• TASK STATEMENT: Reproduce exactly, from the data that follows, the line with "The width and height of the screenshot is (1080, 604).", the line with "Task: Click the upper New plus icon", and every line that lies between them.

• LISTED RECORDS:
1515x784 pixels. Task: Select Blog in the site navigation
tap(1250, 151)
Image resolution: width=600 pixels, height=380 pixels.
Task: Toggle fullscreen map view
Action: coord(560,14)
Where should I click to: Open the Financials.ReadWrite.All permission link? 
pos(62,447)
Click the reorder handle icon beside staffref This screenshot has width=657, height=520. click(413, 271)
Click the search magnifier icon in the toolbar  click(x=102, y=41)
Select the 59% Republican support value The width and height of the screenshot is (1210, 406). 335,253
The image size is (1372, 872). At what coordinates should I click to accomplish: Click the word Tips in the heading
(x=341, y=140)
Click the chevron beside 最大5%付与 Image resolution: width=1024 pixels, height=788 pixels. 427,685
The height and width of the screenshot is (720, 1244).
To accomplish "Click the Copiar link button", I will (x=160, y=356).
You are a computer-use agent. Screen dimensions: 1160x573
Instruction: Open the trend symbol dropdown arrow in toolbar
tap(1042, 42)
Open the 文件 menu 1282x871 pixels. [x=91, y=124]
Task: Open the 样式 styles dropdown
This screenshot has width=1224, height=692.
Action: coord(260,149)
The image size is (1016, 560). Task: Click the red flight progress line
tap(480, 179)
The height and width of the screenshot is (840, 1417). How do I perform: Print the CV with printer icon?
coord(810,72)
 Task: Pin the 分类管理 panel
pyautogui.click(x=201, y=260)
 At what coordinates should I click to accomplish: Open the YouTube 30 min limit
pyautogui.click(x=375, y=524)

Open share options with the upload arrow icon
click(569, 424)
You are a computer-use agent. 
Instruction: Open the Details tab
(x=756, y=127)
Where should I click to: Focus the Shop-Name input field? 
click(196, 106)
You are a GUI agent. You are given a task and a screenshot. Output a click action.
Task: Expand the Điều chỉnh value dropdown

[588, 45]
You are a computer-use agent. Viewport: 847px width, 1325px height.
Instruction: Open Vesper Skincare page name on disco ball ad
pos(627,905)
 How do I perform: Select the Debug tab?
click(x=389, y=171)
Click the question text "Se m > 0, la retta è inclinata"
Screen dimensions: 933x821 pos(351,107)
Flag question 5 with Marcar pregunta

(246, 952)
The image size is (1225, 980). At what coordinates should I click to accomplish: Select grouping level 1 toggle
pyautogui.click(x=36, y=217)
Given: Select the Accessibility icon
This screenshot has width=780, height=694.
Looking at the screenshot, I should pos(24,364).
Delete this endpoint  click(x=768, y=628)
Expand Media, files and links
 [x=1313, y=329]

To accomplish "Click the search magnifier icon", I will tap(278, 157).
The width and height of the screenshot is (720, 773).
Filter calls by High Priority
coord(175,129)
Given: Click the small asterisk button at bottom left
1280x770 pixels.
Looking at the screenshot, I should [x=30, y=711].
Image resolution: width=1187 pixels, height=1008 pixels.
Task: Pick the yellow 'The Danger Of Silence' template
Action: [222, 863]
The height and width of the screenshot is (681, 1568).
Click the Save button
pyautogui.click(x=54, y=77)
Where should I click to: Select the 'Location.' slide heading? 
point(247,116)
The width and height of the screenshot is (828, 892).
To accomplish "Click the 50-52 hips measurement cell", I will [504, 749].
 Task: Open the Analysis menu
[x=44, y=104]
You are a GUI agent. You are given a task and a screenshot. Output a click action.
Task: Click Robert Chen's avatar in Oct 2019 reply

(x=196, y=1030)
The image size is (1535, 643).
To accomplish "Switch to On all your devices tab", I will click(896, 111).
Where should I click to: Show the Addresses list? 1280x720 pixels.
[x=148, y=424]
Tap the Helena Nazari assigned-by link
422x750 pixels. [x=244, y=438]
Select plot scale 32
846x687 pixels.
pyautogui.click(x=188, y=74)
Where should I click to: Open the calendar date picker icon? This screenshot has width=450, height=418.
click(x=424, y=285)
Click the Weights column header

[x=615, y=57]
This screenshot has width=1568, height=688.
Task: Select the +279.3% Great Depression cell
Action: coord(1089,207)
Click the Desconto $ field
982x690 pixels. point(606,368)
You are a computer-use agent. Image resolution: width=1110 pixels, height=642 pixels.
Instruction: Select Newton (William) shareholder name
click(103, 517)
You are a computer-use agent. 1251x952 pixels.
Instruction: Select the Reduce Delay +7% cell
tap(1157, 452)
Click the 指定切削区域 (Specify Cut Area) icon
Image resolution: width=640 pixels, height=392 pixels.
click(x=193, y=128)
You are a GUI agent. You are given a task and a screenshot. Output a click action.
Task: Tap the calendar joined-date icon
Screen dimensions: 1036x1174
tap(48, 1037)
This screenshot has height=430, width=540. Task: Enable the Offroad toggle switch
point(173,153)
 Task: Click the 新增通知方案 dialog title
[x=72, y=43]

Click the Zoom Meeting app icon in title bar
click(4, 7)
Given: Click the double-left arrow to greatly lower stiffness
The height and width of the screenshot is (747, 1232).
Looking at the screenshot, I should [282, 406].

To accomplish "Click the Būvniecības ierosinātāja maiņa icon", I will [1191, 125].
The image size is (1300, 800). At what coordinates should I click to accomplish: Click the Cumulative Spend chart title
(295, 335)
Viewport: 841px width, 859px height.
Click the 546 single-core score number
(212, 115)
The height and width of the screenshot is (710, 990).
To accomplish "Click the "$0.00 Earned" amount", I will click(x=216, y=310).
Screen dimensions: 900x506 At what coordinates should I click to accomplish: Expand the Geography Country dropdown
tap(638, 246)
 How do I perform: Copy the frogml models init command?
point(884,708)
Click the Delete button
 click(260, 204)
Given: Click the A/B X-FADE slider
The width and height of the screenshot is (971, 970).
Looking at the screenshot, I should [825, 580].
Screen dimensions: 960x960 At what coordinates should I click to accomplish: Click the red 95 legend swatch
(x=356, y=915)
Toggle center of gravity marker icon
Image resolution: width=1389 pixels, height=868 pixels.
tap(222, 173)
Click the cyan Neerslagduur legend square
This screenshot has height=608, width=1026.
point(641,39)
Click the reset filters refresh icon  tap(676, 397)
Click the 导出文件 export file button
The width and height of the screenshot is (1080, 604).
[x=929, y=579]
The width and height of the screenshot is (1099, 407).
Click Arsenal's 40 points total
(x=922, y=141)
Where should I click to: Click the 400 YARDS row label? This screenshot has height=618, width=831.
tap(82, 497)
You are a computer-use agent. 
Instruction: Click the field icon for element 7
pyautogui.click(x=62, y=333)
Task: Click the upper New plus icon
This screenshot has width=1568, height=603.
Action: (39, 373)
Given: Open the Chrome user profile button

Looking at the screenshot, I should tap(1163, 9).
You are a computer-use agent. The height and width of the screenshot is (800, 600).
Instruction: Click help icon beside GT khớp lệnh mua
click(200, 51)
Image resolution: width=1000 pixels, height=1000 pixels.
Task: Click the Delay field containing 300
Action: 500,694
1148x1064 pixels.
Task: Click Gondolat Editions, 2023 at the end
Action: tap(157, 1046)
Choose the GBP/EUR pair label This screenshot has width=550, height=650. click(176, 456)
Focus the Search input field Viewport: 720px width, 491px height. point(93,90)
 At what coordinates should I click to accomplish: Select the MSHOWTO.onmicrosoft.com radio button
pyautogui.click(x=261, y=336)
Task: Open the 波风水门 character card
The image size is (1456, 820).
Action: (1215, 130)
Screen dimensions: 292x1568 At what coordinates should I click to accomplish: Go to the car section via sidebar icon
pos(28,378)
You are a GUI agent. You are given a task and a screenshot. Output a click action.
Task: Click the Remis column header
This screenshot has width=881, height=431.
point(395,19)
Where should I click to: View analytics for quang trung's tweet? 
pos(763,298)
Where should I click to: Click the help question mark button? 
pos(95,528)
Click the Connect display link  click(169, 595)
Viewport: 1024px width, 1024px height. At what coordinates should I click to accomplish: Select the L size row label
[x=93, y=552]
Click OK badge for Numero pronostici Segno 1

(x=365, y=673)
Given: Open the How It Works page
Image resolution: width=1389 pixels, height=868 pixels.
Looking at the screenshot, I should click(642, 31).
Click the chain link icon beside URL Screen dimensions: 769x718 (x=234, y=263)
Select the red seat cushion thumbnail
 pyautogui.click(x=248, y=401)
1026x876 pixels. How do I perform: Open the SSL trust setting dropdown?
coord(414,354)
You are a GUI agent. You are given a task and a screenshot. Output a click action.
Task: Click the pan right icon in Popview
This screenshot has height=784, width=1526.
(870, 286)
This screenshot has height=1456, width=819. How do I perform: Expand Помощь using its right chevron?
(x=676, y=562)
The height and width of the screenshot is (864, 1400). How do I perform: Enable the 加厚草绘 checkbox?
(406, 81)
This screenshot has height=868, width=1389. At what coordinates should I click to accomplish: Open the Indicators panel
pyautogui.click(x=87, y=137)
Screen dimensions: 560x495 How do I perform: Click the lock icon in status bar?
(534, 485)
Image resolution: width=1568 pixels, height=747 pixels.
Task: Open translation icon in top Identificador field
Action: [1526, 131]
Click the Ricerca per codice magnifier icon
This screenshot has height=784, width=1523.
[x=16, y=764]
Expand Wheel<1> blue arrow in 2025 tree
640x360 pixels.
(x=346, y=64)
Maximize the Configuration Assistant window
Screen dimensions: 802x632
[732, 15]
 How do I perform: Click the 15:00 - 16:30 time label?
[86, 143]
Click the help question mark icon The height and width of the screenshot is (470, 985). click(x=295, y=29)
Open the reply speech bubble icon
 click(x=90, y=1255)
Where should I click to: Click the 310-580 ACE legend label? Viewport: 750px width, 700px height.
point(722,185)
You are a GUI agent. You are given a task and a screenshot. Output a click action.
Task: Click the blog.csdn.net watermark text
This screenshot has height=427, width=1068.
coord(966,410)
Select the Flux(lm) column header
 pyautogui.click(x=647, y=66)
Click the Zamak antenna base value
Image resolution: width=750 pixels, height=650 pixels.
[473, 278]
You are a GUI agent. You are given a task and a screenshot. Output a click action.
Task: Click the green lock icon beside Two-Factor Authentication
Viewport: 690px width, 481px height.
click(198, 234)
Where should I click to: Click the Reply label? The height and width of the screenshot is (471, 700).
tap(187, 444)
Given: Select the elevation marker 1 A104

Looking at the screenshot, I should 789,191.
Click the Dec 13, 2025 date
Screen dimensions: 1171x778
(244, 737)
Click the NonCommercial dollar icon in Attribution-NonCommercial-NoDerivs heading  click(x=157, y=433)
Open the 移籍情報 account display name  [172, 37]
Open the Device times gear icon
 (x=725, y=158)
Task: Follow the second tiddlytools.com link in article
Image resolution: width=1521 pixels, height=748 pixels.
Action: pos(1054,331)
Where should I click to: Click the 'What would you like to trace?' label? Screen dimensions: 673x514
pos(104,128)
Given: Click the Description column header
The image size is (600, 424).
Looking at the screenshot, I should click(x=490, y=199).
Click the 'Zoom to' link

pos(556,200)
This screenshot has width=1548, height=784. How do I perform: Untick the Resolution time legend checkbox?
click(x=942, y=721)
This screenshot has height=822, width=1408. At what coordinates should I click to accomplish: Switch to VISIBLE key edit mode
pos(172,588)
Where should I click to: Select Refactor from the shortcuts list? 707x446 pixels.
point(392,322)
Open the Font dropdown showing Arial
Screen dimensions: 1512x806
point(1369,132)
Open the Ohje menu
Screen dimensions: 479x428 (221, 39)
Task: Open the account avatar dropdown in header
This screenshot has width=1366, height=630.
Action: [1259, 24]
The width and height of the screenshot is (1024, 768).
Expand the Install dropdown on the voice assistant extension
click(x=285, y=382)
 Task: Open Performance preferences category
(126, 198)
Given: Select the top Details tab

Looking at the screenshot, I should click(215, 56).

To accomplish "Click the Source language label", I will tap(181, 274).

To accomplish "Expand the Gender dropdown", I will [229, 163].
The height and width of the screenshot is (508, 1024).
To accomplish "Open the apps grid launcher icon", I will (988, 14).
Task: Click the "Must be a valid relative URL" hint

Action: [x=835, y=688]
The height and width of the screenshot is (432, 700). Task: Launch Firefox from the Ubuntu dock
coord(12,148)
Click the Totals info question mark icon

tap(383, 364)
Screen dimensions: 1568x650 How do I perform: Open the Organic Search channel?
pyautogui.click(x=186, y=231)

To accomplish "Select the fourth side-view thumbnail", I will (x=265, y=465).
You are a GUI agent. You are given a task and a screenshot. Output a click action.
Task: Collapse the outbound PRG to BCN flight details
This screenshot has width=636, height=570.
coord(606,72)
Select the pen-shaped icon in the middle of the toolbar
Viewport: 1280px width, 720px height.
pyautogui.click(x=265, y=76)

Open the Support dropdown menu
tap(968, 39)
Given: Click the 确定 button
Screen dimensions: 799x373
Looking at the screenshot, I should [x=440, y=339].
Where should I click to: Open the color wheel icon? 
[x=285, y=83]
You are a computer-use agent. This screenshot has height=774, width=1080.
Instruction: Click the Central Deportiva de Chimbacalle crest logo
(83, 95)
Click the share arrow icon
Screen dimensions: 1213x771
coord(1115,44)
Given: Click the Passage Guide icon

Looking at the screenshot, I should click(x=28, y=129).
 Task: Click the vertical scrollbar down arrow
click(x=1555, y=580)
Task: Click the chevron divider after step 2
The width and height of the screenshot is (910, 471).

• TASK ANSWER:
The width and height of the screenshot is (1080, 604).
[x=929, y=579]
The width and height of the screenshot is (1099, 407).
Click Arsenal's 40 points total
(x=922, y=141)
Where should I click to: Click the 400 YARDS row label? This screenshot has height=618, width=831.
tap(82, 497)
You are a computer-use agent. 
Instruction: Click the field icon for element 7
pyautogui.click(x=62, y=333)
Task: Click the upper New plus icon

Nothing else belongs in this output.